AUFGABE:
Welche Funktion hat Dieter Schillo laut dem Artikel über den Kalksteinabbau?

TEXTAUSZUG:
——————

Balinger Gemeinderäte diskutieren mit Holcim über die Zukunft des Kalksteinabbaus

Von Nicole Leukhardt

Was lange währte, wurde am Dienstagabend gut: Die Firma Holcim stellte sich bei der Sitzung des Balinger Gemeinderats den Fragen aus dem Gremium. Dieses machte deutlich: Beim Abbau der Kulisse soll das letzte Wort noch nicht gesprochen sein.

Balinger Gemeinderäte diskutieren mit Holcim über die Zukunft des Kalksteinabbaus

So kennen die Balinger ihren Plettenberg und so wollen sie die Kulisse erhalten wissen.

„Wir haben nicht viele Rohstoffe, aber wir sind steinreich in Baden-Württemberg“ – mit diesem Bild eröffnete Holcim-Werksleiter Dieter Schillo in der Gemeinderatssitzung eine fast eineinhalbstündige Diskussion über den Status quo und die Zukunft des Dotternhausener Zementwerks. Dass seine Industrie einen Eingriff in die Natur vornehme und Emissionen ausstoße, wolle er gar nicht in Abrede stellen, betonte Schillo gleich vorneweg.

——————

ERFASSTE DATEN:
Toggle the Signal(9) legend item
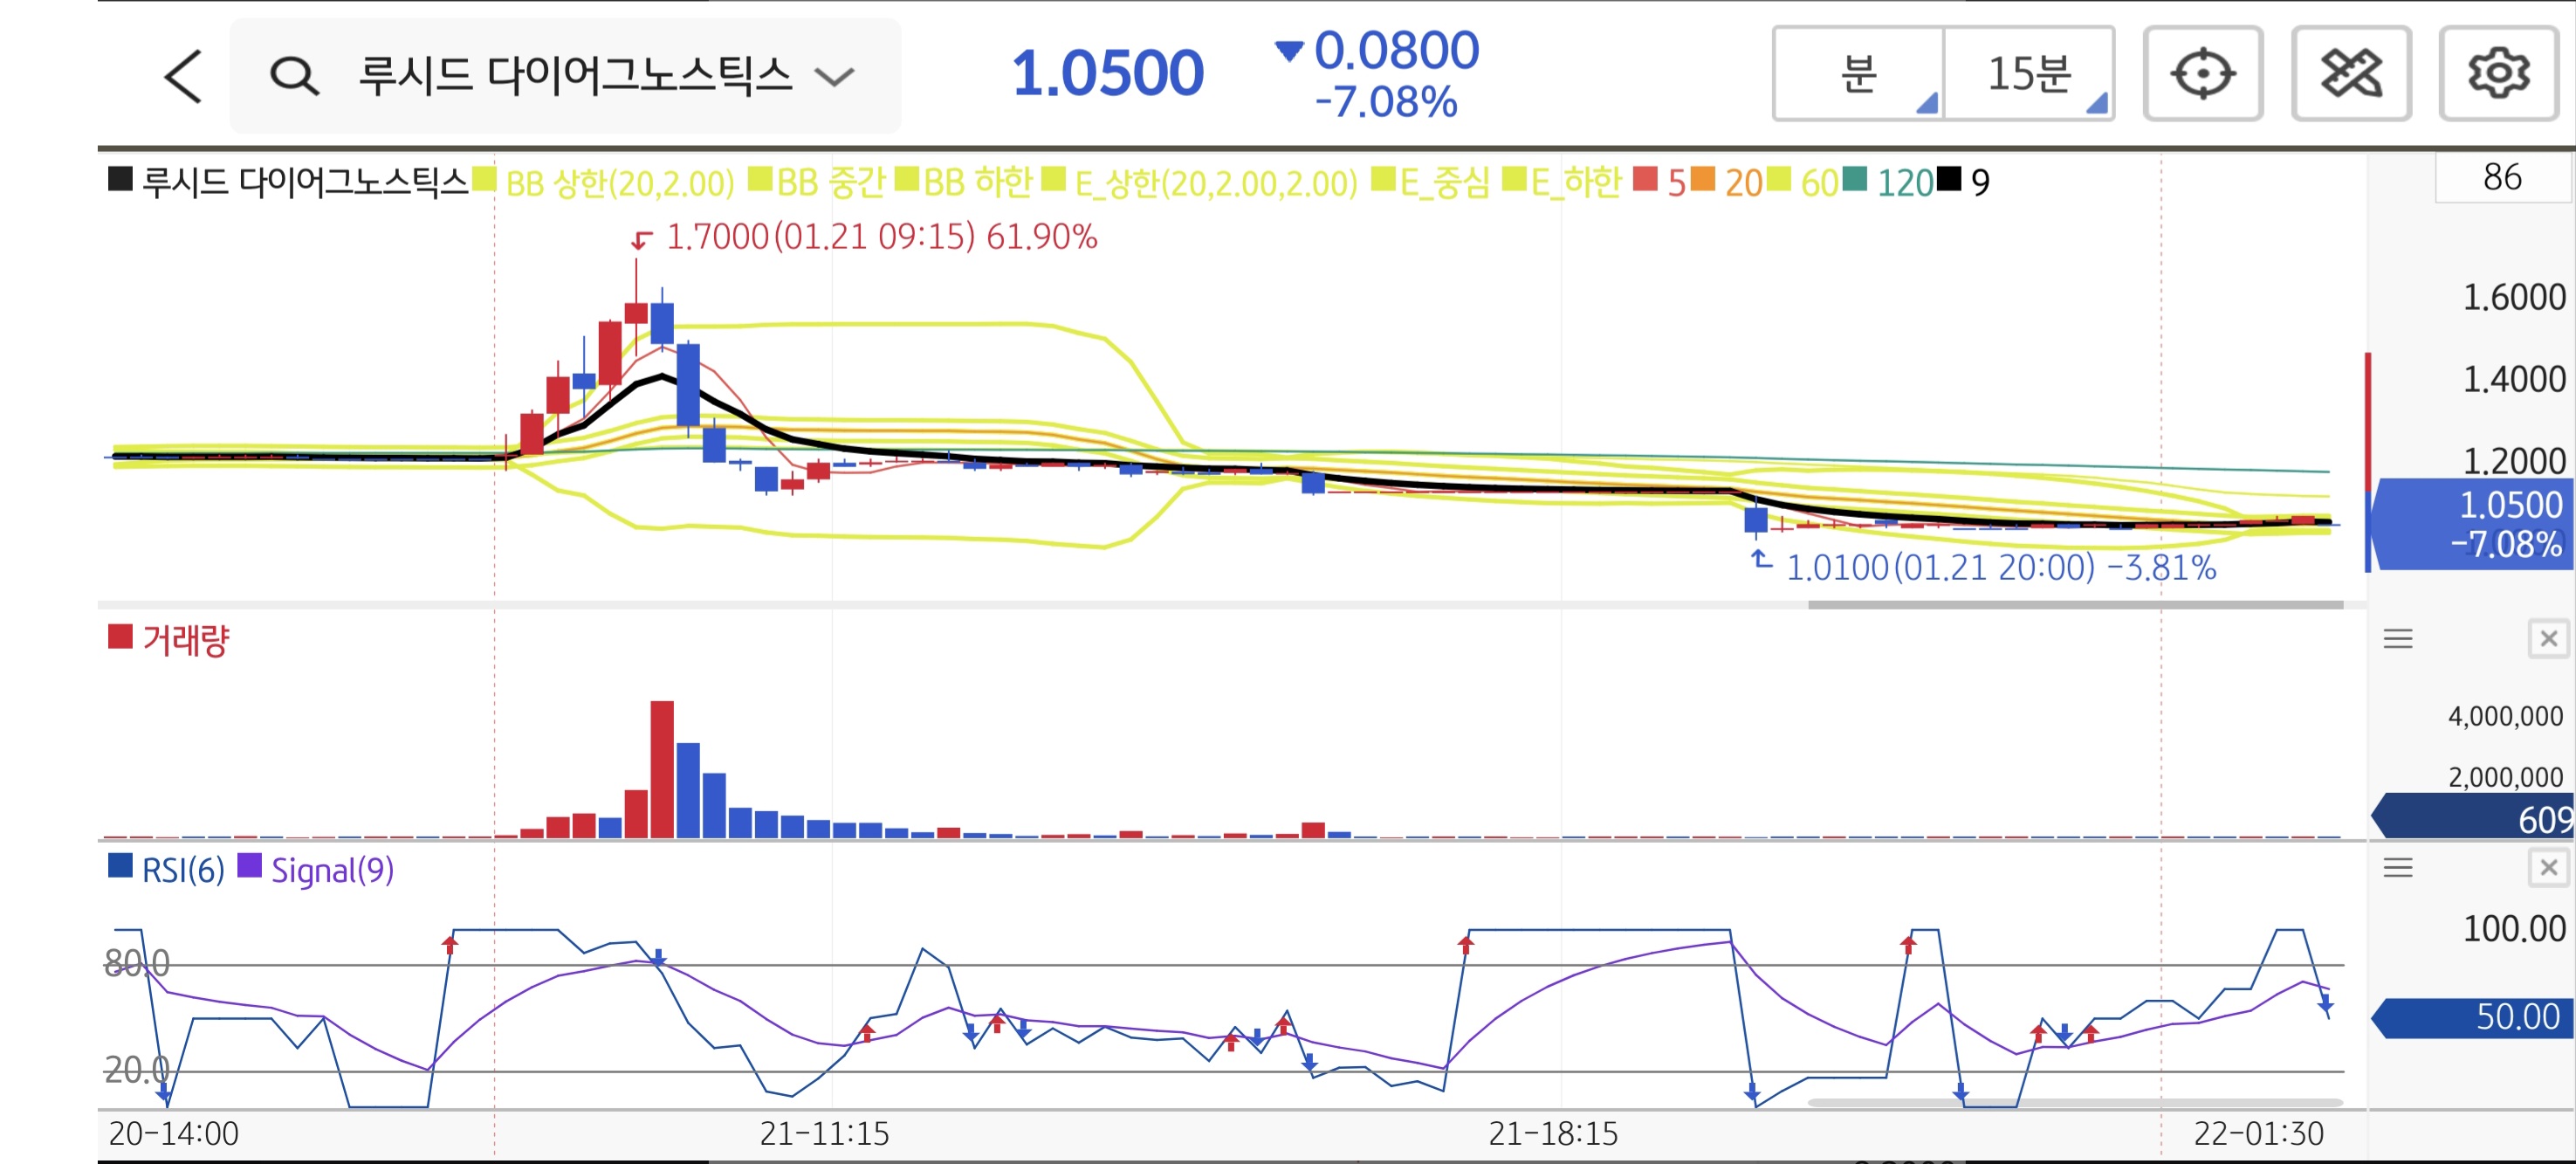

——————

LÖSUNG:
Er ist Werksleiter bei Holcim.